[YOUR INSTRUCTIONS]: Retype the records that follow, every line exactly as written.

== == ==

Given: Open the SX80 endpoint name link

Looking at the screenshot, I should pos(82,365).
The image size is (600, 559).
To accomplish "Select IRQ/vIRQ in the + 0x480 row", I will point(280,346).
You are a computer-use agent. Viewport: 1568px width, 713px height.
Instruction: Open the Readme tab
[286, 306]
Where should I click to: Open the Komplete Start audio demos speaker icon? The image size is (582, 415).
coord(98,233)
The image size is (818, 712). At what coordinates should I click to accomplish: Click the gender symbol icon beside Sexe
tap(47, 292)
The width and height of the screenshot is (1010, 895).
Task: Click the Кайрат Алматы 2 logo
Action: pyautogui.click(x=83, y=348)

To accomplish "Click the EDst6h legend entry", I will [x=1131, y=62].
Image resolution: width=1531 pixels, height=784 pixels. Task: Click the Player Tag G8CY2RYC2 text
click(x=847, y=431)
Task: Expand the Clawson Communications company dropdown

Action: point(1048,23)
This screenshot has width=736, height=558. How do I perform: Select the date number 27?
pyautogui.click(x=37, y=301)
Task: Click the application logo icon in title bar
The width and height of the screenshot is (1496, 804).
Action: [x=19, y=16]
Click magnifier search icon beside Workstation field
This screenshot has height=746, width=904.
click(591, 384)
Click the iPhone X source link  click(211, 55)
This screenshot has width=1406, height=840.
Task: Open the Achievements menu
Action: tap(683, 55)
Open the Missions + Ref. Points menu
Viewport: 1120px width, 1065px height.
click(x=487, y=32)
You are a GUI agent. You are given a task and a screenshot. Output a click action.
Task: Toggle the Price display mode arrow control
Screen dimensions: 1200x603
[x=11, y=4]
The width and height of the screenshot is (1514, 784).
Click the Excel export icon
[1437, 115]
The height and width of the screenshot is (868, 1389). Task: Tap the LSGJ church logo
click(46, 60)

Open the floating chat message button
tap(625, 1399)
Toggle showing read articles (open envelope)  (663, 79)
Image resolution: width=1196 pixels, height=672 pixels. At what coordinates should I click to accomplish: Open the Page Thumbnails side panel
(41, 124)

== == ==

[RESPONSE]:
Given: Open the SX80 endpoint name link

Looking at the screenshot, I should pos(82,365).
The image size is (600, 559).
To accomplish "Select IRQ/vIRQ in the + 0x480 row", I will point(280,346).
You are a computer-use agent. Viewport: 1568px width, 713px height.
Instruction: Open the Readme tab
[286, 306]
Where should I click to: Open the Komplete Start audio demos speaker icon? The image size is (582, 415).
coord(98,233)
The image size is (818, 712). At what coordinates should I click to accomplish: Click the gender symbol icon beside Sexe
tap(47, 292)
The width and height of the screenshot is (1010, 895).
Task: Click the Кайрат Алматы 2 logo
Action: pyautogui.click(x=83, y=348)

To accomplish "Click the EDst6h legend entry", I will [x=1131, y=62].
Image resolution: width=1531 pixels, height=784 pixels. Task: Click the Player Tag G8CY2RYC2 text
click(x=847, y=431)
Task: Expand the Clawson Communications company dropdown

Action: point(1048,23)
This screenshot has width=736, height=558. How do I perform: Select the date number 27?
pyautogui.click(x=37, y=301)
Task: Click the application logo icon in title bar
The width and height of the screenshot is (1496, 804).
Action: [x=19, y=16]
Click magnifier search icon beside Workstation field
This screenshot has height=746, width=904.
click(591, 384)
Click the iPhone X source link  click(211, 55)
This screenshot has width=1406, height=840.
Task: Open the Achievements menu
Action: tap(683, 55)
Open the Missions + Ref. Points menu
Viewport: 1120px width, 1065px height.
click(x=487, y=32)
You are a GUI agent. You are given a task and a screenshot. Output a click action.
Task: Toggle the Price display mode arrow control
Screen dimensions: 1200x603
[x=11, y=4]
The width and height of the screenshot is (1514, 784).
Click the Excel export icon
[1437, 115]
The height and width of the screenshot is (868, 1389). Task: Tap the LSGJ church logo
click(46, 60)

Open the floating chat message button
tap(625, 1399)
Toggle showing read articles (open envelope)  (663, 79)
Image resolution: width=1196 pixels, height=672 pixels. At what coordinates should I click to accomplish: Open the Page Thumbnails side panel
(41, 124)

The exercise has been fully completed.